**Supplied passage**

= Saulat Nagi =

Australian-Pakistani writer

Saulat Nagi is an Australian-Pakistani writer. He has authored several books on socialism (Gramscian and Frankfurt schools) and history. He is a regular columnist in one of Pakistan's leading English language dailies, the Daily Times. He has written for other Pakistani dailies too, including The Nation, The Asian Mirror and The Frontier Post, as well as for local and international web-based news portals. He is a medical doctor by training. He received his bachelor's degree in Medicine from King Edward Medical University, Lahore, followed by postgraduate training in Vienna.

He has authored six books in Urdu language, which were reviewed by leading dailies in Pakistan (e.g. Dawn). Among them are two biographies, one about Che Guevara, and the other about Fidel Castro. Other published works include: “Socialism or Barbarism”; “The Origin of Monotheistic Religions”; “Capitalism: A Civilizational Clash or Civilization of Clash?”; and a book on poetry “The Promise of Love”. He also translated Lenin’s work “Materialism and Empirio-criticism” in Urdu. His first novel in English, titled "And When She Smiled" was published in 2017.

In a whirlwind of intolerance, his home in Pakistan was attacked in 2014 but he escaped unhurt. He is based in Sydney, and spends his time between Australia and Pakistan.

(Records taken from a dataset)
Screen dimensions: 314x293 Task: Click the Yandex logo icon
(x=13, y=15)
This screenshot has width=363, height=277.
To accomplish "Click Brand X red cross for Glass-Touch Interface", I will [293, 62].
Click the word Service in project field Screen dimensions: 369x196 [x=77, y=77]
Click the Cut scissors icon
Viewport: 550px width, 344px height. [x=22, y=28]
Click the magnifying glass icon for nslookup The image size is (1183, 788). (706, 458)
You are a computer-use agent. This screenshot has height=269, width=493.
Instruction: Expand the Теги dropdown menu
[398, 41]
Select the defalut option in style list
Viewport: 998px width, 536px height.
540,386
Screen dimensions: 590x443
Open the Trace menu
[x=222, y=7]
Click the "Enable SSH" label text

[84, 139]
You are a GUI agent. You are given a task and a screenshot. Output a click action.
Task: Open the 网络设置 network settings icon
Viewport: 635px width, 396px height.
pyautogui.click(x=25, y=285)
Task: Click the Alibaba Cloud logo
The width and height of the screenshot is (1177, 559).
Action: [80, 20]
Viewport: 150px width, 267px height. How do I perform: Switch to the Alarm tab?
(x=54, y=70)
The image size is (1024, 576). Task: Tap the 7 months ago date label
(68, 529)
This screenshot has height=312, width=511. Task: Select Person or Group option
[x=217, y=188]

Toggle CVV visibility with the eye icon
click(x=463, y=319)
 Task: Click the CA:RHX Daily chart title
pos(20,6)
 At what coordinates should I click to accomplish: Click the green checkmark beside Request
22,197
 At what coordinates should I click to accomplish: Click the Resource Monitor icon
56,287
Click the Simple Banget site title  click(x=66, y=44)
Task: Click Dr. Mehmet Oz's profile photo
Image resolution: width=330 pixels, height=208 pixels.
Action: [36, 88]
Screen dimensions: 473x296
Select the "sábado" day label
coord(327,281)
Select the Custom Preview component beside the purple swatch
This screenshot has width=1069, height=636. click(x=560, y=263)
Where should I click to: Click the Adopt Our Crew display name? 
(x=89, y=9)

**What the task asks**
Print the part of the Saulat Nagi biography starting with "He has authored six" and going on through "Australia and Pakistan.". The rows are separate material and are not connected to the Saulat Nagi biography.

**Solution to this task**
He has authored six books in Urdu language, which were reviewed by leading dailies in Pakistan (e.g. Dawn). Among them are two biographies, one about Che Guevara, and the other about Fidel Castro. Other published works include: “Socialism or Barbarism”; “The Origin of Monotheistic Religions”; “Capitalism: A Civilizational Clash or Civilization of Clash?”; and a book on poetry “The Promise of Love”. He also translated Lenin’s work “Materialism and Empirio-criticism” in Urdu. His first novel in English, titled "And When She Smiled" was published in 2017.

In a whirlwind of intolerance, his home in Pakistan was attacked in 2014 but he escaped unhurt. He is based in Sydney, and spends his time between Australia and Pakistan.